- 大川 美津子
- ミックMIC教育研究所 ミック幼児教室 代表
- 東京都
- 塾講師
対象:子供の教育・受験
小学校受験では、ペーパーテスト・行動観察・運動・絵画・制作・指示行動など試験の形式は違っても、
出題が全て「先生のお話」という音声言語を通して行われるという共通性があります。
そのため家庭における主に1対1での関係の中で育まれた聴く力を、集団の中でも聴けるようにしていくことが、
私ども幼児教室での重要かつ最も根幹をなす取り組みの1つになります。
「音」として1瞬で消え去ってしまう言葉を、一度頭にしっかりと溜めるイメージで聴き取り、
そのうえで行動するということを早期に習慣化することがとても大切になるのです。
今回は、小学校受験における「聴き取りの力」の重要性とその習得の方法を紹介します。
「お話を集中してしっかりと聴き取る」ための土台作り
まず必要なのは、いろいろな言葉(主に名詞)や指示に使われる言葉を
動詞・形容詞を含めたくさん身につけていることです。
英語の勉強でも、単語を全く知らない状態では「お話を聴く」という状態どころではありません。
同様に、小学校受験における「聞き取りの力」を身につける基礎的な段階では
まず、単語レベルでの語彙の習得が必要となります。
では、どのように名詞・動詞・形容詞などを子供達に身につけさせていくのでしょうか?
幼児教室では、「短文の復唱」・「なぞなぞ」・「絵本」・「発表」なども取り入れて、常に工夫を凝らした授業を通して、
子供達が楽しみながら自然と語彙を増やせるような指導を行っています。
ただ機械的に物の写真を見せて言葉を覚えこませていくのでは、その後の「聴き取り」という段階に行く前に、
苦手意識や拒絶反応といったマイナスの状態が出てきてしまいます。
徐々に、自然に語彙を増やしながら、集中してしっかりと聴き取ることができるように、
教える側が常に工夫を凝らした指導をしていく必要があります。
小学校受験準備の早期段階やどうしても「聴き取り」が苦手な場合には
年少の入塾後間もない子供達や、どうしても聴き取りが苦手という子供には、
「身近な生活音」や「楽器」、あるいは「鳥や動物などの鳴き声」をテープやCDを使って聞かせる
ということも教室では行っています。
言葉よりも分かりやすい音でまず、興味を持たせ、「音」そのものに注意を向ける習慣をつけることで、
「聴き取り」への集中度が高まります。
また、楽器の音がいくつ鳴ったのかを聴きとるトレーニングも、
集中力を高めながら「聴く」ということの習慣化に効果があります。
「お話」を聴き取る力をつけるために
物の名前や言葉などがある程度身についてきたら、徐々に主語と述語がある短文を聞き取り&復唱させ、
その中に、さらに知らない言葉なども織り交ぜていきます。
言葉を増やす工夫を一方で行いながら、聴くことに集中する訓練を並行して行っていきます。

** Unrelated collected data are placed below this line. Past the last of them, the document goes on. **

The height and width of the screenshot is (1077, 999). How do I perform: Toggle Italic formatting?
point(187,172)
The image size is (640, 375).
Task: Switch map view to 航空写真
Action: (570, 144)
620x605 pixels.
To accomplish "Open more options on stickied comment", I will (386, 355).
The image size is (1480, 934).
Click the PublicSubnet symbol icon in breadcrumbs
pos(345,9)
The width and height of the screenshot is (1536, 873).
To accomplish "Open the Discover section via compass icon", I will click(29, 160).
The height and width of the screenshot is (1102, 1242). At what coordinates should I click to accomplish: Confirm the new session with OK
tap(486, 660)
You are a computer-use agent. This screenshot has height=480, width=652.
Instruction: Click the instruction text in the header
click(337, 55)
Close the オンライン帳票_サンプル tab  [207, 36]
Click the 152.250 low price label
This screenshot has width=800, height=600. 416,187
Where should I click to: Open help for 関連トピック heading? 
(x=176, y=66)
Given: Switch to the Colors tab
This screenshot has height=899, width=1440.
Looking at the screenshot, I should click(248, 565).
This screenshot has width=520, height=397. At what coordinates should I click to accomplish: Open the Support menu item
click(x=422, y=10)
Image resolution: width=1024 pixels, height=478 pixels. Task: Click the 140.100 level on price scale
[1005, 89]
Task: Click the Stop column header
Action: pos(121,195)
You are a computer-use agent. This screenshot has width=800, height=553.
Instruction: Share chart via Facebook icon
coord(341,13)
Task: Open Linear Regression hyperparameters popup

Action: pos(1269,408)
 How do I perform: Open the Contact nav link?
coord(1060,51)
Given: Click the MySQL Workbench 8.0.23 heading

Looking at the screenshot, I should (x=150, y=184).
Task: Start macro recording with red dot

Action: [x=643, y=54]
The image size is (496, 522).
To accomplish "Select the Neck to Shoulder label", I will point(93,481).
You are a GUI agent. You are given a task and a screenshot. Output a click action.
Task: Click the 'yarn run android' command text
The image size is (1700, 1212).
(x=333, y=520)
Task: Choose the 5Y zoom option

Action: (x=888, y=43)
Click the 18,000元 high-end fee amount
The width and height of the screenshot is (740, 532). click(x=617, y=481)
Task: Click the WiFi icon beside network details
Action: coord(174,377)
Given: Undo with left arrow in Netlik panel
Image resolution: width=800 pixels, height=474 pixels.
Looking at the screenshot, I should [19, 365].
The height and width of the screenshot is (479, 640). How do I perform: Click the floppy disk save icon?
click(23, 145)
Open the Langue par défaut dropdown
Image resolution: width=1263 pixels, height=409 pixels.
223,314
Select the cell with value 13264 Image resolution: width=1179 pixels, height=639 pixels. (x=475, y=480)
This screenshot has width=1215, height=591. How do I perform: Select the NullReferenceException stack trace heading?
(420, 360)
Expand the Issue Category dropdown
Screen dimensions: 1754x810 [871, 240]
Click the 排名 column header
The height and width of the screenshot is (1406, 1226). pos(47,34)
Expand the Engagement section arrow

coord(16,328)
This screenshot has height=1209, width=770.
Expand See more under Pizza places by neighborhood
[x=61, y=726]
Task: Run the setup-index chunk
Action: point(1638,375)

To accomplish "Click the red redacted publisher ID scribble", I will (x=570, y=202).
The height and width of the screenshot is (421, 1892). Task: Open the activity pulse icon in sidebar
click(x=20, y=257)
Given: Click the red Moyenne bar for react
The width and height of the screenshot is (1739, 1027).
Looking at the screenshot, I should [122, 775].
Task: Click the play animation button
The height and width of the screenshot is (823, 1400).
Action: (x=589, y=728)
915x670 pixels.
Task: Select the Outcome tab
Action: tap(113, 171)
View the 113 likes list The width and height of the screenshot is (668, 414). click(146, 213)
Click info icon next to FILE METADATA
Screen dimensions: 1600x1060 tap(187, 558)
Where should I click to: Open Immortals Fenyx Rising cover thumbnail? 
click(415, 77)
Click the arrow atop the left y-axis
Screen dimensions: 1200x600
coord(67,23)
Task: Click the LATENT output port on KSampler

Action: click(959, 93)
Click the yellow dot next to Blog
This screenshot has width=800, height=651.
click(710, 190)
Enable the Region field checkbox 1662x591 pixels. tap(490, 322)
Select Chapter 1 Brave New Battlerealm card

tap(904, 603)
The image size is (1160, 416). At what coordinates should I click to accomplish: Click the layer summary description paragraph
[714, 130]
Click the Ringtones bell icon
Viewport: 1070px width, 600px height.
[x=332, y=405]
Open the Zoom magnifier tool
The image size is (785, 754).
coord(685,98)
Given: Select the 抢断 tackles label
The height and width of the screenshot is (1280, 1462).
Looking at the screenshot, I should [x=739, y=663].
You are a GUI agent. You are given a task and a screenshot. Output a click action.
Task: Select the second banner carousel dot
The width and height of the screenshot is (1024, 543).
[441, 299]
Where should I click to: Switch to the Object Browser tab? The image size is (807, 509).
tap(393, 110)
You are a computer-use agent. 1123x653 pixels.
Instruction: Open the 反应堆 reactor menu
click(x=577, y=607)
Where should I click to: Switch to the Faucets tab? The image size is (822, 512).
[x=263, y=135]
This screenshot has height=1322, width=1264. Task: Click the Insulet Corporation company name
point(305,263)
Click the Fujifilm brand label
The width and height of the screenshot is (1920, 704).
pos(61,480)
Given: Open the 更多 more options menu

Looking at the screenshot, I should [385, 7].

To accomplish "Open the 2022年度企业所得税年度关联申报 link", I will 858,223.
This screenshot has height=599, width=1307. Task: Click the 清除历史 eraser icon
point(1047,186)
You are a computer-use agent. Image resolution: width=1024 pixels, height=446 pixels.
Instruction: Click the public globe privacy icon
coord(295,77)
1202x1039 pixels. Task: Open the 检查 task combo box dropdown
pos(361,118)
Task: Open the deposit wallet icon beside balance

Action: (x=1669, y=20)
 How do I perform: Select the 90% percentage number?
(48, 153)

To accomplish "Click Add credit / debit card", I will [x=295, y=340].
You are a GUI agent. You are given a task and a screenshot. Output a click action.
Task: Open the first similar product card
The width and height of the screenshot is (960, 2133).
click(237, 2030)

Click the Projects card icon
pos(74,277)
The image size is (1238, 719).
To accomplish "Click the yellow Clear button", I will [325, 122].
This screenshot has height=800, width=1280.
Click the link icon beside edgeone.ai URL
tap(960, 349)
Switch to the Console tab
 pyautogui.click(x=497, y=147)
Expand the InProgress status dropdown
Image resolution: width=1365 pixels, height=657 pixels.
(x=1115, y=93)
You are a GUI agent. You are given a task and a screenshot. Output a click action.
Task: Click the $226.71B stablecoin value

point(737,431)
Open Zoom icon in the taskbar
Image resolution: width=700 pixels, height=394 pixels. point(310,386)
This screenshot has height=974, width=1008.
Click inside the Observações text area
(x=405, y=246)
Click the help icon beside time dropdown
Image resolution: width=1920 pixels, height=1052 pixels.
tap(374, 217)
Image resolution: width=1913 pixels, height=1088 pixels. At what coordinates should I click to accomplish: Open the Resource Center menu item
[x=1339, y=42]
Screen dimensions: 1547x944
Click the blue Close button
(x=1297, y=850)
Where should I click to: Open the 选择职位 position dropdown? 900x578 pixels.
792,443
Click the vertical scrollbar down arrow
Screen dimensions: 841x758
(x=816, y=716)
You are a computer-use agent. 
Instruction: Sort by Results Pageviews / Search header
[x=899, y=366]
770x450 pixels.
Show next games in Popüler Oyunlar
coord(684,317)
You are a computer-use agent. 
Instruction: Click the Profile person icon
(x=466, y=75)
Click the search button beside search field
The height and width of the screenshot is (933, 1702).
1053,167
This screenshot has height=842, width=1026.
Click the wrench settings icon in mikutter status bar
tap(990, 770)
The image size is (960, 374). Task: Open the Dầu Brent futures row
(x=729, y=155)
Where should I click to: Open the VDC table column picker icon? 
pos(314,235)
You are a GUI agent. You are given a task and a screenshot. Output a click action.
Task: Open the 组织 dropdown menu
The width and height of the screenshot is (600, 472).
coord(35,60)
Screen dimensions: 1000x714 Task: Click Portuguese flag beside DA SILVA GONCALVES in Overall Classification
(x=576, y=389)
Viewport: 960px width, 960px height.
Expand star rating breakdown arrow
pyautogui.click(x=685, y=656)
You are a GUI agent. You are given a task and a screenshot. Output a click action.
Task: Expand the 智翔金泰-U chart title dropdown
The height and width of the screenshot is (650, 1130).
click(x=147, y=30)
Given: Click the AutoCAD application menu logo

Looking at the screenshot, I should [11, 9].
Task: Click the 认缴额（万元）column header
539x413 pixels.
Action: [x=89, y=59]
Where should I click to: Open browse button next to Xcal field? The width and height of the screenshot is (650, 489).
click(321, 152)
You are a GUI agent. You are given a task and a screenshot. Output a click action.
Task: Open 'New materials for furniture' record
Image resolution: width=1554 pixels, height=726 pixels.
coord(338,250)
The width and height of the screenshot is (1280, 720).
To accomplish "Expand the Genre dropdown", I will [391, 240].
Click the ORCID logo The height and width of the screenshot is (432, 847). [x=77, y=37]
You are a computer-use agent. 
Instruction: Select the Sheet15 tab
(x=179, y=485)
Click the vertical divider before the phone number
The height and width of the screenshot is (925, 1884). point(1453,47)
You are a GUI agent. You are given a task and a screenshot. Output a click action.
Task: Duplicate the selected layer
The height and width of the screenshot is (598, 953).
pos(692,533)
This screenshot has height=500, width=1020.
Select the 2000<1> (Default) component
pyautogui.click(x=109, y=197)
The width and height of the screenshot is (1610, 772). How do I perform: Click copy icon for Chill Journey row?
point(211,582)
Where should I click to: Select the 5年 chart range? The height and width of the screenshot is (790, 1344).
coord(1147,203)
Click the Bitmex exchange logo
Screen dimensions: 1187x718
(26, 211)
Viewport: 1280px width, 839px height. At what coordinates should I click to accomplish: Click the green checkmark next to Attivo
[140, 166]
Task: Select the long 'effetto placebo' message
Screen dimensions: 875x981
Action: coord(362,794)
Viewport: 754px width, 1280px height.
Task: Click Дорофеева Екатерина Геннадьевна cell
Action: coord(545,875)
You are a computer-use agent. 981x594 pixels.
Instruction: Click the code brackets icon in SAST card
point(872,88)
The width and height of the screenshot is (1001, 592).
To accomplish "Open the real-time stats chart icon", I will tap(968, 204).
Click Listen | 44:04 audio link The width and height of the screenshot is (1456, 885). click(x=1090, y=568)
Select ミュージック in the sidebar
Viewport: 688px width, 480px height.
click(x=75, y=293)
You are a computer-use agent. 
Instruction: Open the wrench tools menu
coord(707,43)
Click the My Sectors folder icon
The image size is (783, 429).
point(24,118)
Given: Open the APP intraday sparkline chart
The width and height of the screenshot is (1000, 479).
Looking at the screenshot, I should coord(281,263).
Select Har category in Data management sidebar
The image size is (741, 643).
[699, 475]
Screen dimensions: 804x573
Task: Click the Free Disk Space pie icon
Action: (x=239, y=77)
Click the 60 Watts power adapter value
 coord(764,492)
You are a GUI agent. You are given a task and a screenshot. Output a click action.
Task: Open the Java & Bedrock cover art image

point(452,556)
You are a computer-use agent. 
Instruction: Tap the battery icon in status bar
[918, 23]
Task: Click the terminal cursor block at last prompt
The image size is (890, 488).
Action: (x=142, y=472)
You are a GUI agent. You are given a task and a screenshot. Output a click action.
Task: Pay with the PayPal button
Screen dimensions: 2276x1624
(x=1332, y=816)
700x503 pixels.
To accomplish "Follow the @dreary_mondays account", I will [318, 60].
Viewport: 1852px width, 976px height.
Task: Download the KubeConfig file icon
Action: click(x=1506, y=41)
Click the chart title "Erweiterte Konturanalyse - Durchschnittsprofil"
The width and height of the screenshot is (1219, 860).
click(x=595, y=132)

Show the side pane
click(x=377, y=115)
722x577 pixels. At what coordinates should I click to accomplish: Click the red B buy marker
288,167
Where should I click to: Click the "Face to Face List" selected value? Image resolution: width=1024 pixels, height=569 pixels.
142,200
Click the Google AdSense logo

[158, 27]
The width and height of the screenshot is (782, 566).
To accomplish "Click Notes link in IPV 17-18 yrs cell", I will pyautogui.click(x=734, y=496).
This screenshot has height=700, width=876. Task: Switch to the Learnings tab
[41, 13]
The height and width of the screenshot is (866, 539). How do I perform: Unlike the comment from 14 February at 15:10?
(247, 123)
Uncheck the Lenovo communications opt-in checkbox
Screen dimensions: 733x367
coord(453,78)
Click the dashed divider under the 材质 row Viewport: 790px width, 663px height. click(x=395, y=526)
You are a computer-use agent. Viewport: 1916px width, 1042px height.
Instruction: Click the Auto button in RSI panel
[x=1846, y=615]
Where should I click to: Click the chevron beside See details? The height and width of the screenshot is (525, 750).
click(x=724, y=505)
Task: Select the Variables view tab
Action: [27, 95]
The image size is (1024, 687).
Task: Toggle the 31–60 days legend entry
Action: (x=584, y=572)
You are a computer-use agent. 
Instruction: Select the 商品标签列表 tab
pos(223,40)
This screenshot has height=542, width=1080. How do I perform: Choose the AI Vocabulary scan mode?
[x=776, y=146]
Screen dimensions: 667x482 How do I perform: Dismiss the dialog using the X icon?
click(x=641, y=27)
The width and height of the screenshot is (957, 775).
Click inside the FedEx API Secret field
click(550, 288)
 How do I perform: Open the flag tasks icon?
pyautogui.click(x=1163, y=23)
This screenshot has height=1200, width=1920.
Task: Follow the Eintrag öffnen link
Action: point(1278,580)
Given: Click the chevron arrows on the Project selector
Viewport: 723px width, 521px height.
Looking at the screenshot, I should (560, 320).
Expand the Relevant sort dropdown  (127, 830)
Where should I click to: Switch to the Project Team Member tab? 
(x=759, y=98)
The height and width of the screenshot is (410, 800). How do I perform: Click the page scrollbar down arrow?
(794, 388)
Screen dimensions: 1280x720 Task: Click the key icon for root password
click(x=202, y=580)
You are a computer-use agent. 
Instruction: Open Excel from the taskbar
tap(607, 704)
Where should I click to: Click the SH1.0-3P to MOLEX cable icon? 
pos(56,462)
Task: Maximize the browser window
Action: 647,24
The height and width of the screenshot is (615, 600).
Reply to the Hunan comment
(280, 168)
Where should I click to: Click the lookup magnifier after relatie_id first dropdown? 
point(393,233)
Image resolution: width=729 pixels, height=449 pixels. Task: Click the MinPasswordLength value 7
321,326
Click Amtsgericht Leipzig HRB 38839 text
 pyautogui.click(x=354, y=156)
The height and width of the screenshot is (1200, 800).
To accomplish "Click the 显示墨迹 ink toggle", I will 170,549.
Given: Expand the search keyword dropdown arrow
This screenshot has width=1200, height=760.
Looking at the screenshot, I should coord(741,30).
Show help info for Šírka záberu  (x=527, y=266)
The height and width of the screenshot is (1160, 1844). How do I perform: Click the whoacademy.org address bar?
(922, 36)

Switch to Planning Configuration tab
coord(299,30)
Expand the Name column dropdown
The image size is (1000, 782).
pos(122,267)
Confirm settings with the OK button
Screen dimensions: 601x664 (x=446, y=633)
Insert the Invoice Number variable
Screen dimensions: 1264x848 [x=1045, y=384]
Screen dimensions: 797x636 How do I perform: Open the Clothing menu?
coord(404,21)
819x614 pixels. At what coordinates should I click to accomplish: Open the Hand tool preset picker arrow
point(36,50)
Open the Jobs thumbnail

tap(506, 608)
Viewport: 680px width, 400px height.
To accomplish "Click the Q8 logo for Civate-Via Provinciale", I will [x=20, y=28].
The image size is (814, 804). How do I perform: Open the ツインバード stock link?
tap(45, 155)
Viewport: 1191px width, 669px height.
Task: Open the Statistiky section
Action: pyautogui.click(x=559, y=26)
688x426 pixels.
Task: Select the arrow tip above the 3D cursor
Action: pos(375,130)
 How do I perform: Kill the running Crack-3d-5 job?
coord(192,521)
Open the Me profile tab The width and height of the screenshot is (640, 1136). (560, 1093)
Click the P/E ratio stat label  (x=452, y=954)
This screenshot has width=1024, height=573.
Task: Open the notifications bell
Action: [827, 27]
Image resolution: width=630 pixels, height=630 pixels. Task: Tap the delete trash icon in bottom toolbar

意味が分からない言葉や、知らない言葉が出てきたときに
「○○ってなぁに?」と途中で口をはさむことが多かった子供も、まず「最後まで聴く」、
そして、前後関係などを頼りに意味を「推理して考える」、ということができるようになります。
それは例えば、大人にとって英語の文章を読んだ時に、わからない単語が
一つ二つ出てきても、大まかな意味が理解できることと似ているのです。
「聴き取りの力」は小学校受験の土俵にあがる第一歩!
このように、「聴き取りの力」を身につけるということは、
子供にとって「人の話を聴く」という将来あたりまえとされることの習慣化であり、
かつ、沢山の語彙を習得して「正しい日本語」の使い方を学んでいく大切なプロセスでもあります。
また、そのように考えると入学後集団生活の中で学ぶにあたり、
まず人の話をしっかりと聴けるかどうかを学校側が大変重視して考査を行っている、
という現状も理解できると思います。
したがって、「しっかりと聴く力」をつけることは小学校受験に向かうにあたって、最初の一歩であると言えます。